Background and Architectural Context

DynamoDB Throughput Model

DynamoDB allocates read and write capacity units (RCUs and WCUs) across partitions. Provisioned throughput is enforced at the partition level, so even if global usage is low, a single hot partition can hit its limit and cause throttling.

Enterprise-Scale Complexity

In large deployments, table size, key distribution, and global secondary index (GSI) usage amplify the complexity. Global tables add cross-region replication traffic, which consumes write capacity on target regions, potentially causing unanticipated throttling.

Root Causes of Unexpected Throttling

  • Hot Partitions — Uneven key distribution results in one partition exhausting its capacity.
  • Burst Traffic Misalignment — Traffic spikes exceeding the 300-second adaptive capacity window.
  • GSI Overload — Write-heavy GSIs consuming WCUs beyond expectations.
  • Replication Writes — Global table replication doubling write load.
  • Background Operations — Table exports, scans, or TTL deletions consuming throughput silently.

Diagnostics

Step 1: Partition-Level Metrics

Enable Amazon CloudWatch Contributor Insights to identify top keys by request volume. This reveals hot partitions quickly.

Step 2: GSI Impact Analysis

Use ConsumedWriteCapacityUnits metrics per GSI in CloudWatch to pinpoint indexes consuming disproportionate capacity.

Step 3: Adaptive Capacity Behavior

Check the ThrottledRequests metric over time to see if spikes align with adaptive capacity recovery limits.

Architectural Implications

Key Design Strategy

Poorly distributed partition keys lead to hot partitions, which are more pronounced in enterprise workloads with skewed access patterns. Re-keying or using composite keys can mitigate this.

Global Tables Considerations

Replication writes are synchronous per region and consume WCUs. When designing cross-region systems, provision extra capacity for replication traffic or isolate heavy-write regions.

Step-by-Step Resolution

1. Redistribute Workload

Introduce random suffixes or hash prefixes to spread keys evenly across partitions.

// Example: Adding a random suffix to avoid hot keys
let partitionKey = userId + "#" + (Math.floor(Math.random() * 10));

2. Adjust Provisioned Capacity

Increase RCUs/WCUs specifically for affected partitions if using provisioned mode. In on-demand mode, monitor cost implications before relying on it for spikes.

3. Optimize GSI Usage

Remove unused GSIs and ensure projected attributes are minimal to reduce write amplification.

4. Handle Replication Traffic

Stagger writes in multi-region systems or introduce write buffers to smooth replication load.

Common Pitfalls

  • Scaling table capacity without fixing key distribution, resulting in repeated throttling.
  • Ignoring GSI costs in write-heavy workloads.
  • Overlooking replication traffic in capacity planning for global tables.
  • Relying solely on auto scaling without traffic shaping.

Long-Term Best Practices

  • Regularly review partition key access patterns with Contributor Insights.
  • Simulate workload spikes in staging using realistic traffic patterns.
  • Audit GSI necessity and configuration quarterly.
  • Implement throttling-aware retry logic with exponential backoff in all clients.
  • Document and maintain key schema evolution policies.

Conclusion

Persistent throughput exceptions in DynamoDB are often symptoms of architectural and workload design challenges rather than pure capacity shortages.

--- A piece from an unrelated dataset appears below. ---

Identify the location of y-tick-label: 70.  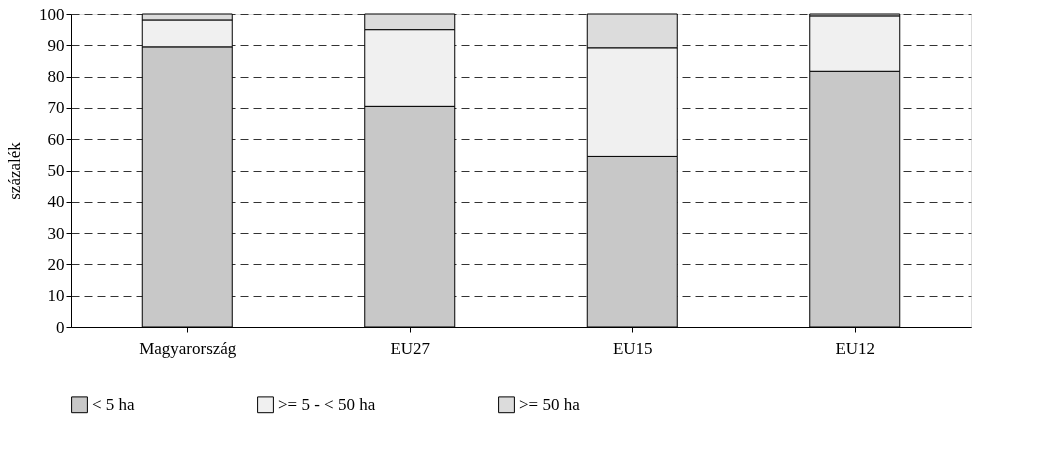
(56, 108).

By analyzing partition-level metrics, adjusting key design, and proactively managing GSI and replication load, organizations can prevent throttling from impacting critical systems. Viewing DynamoDB capacity as a partition-scoped resource, not a global pool, is essential for maintaining performance and reliability in enterprise workloads.

FAQs

1. Why do I get throttled even when overall table usage is low?

DynamoDB enforces throughput limits per partition, so a single hot partition can cause throttling regardless of overall usage.

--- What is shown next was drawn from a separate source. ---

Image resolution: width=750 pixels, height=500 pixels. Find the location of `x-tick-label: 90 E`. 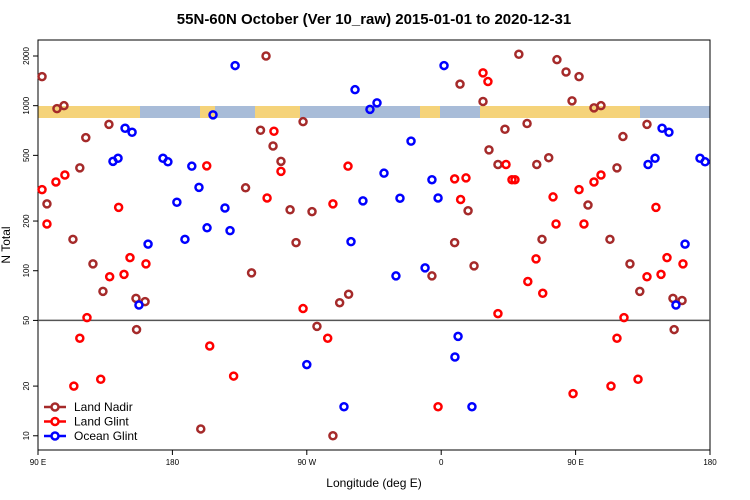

2. Does switching to on-demand mode solve throttling?

It helps absorb unpredictable spikes but does not eliminate hot partition issues. On-demand mode also has cost trade-offs for consistently high workloads.

3. How do GSIs affect write capacity?

Each GSI write consumes capacity proportional to its projected attributes. Write-heavy GSIs can significantly amplify WCU consumption.

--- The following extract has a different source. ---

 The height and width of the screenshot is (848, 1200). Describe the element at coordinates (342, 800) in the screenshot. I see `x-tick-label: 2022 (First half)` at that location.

4. Can adaptive capacity fully prevent hot partition throttling?

Adaptive capacity mitigates sudden surges but has a recovery window limit. Sustained skewed traffic still causes throttling.

5. How should retries be implemented for throttled requests?

Use exponential backoff with jitter to prevent retry storms. Implement circuit breakers to temporarily shed load if throttling persists.